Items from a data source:

'''

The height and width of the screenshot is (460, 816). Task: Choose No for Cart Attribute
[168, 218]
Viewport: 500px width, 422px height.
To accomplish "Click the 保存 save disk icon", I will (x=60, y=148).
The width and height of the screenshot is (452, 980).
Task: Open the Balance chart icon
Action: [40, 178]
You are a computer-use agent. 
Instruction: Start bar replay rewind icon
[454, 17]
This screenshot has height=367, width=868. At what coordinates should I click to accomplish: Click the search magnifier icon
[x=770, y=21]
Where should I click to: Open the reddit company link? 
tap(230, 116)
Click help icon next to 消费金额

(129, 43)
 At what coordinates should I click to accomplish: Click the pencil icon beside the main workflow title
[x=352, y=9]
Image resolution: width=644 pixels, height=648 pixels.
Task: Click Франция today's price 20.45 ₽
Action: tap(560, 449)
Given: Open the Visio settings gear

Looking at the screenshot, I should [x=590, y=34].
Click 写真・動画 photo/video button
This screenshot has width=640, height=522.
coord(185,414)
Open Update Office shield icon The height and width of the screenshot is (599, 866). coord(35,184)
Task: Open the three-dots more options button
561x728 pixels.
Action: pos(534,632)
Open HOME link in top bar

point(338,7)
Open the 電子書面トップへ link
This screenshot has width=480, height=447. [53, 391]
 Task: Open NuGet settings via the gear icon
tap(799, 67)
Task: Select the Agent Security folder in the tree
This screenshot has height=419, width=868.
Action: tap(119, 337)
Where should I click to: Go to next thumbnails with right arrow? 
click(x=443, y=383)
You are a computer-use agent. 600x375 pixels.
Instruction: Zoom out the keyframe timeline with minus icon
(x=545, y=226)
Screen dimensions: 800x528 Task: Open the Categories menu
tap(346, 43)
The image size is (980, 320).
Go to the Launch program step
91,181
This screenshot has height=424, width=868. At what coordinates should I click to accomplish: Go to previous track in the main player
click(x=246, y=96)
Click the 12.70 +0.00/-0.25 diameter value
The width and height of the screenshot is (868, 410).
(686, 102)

'''

> What the task asks: Count every line that holds the word "computer" in the entries, and state the result alone.

> Exercise result: 2